Continuing our coverage of evo-devo and the gays, I want to highlight the recent inquiries into the use of prenatal treatment of steroid dexamethosone to prevent congenital adrenal hyperplasia, a recessive autosomal disorder that causes the adrenal glands to improperly process cortisol and causes imbalances in sex hormones in-utero. The nexus between this and our previous discussions is that, in addition to a number of other side effects, including misformed genitalia and infertility, a recent paper found a correlation between CAH and lesbianism, bisexuality, and non-gender-conforming behavior in women. I think this is most interesting, as it is yet another data point in favor of the prenatal hormonal dysfunction proximate explanation for homosexuality and it gives some insight into the origins of female sexual orientation, which is usually avoided by researchers due to its fluidity and presumed complexities.
Much of the discussion around the still experimental use of dexamethasone to treat CAH is focused on the safety and potential late-developing complications of applying a foriegn substance during incredibly sensative developmental phases. However, thanks to this paper, some excitable hyperbole, and playing telephone with hyperlinks, an entirely different argument is brewing. Andrew and friends are up in arms over the possibility that parents/scientists could want to prevent children from potentially being gay. Andrew, always one for subtlety, even to decided to bust out the Nazi allusions from the get-go.

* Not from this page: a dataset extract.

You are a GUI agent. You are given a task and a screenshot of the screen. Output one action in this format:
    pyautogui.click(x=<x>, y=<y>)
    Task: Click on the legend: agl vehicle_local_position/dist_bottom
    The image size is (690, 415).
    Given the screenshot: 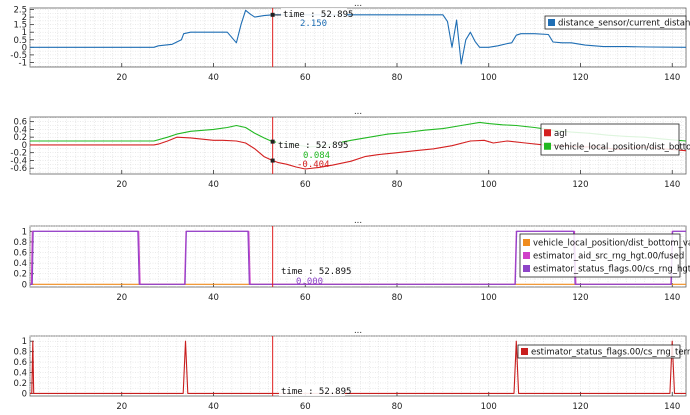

All this seems incredibly silly to me. Lets put aside the fact that this is all incidental to anything that actually matters: researchers want to prevent children from suffering the severe effects of CAH like physical malformities and infertility, not “women from choosing careers over babies” and our principle qualms should be about unforeseen side effects, not designer babies. I find myself strangely unconvinced by the arguments burnished by Sullivan and co. We allow for prenatal treatments for all kinds of genetic deformities. Parents go so far as aborting children with life-threatening disorders without significant moral sanction and the act of simply not aborting a child with Down’s Syndrome is sufficient for one to be a hero of the pro-life movement.*
Homosexual fetuses at present also face an unfortunate future (though obviously not as severe as those with Down Syndrome or fatal genetic diseases). They are likely to be tormented or at least ostrascized by peers, contemplate suicide (and act on those contemplations), and feel perpetually isolated from society. One could argue that a benevolent parent would prefer to spare their offspring those hardships. Perhaps more selfishly, they themselves may do not relish dealing with these complications and simply have children that they can better relate to, or would rather have grandchildren and perpetuate their genetic line. It should also be added that the scenerio contemplated, even in the make-believe universe of Sullivan et al., is not the elimination of gay fetuses but their modification: altering their prenatal environment so that they produce sex hormones in proper quantities during development, allowing their adrenal gland to function normally and potentially avoid post-natal complications, the least among them sexual orientation irregularities. Those who find this morally wrong see all this leading to the diminishment of the diversity of humanity and dire predictions of a Gattaca-esque future. To me though, the latter does not follow and the former I just cannot imagine as all that necessarily regrettable. But perhaps I am missing something, or the intense moralizing produced a knee-jerk distasteful reaction in me towards the anti-dexamethosome. What does our would-be bioethicist think on the matter, again keeping in mind that, for the time being, this discussion is irrelevant?
*Assuming, of course, that it is her baby. Ouroboros!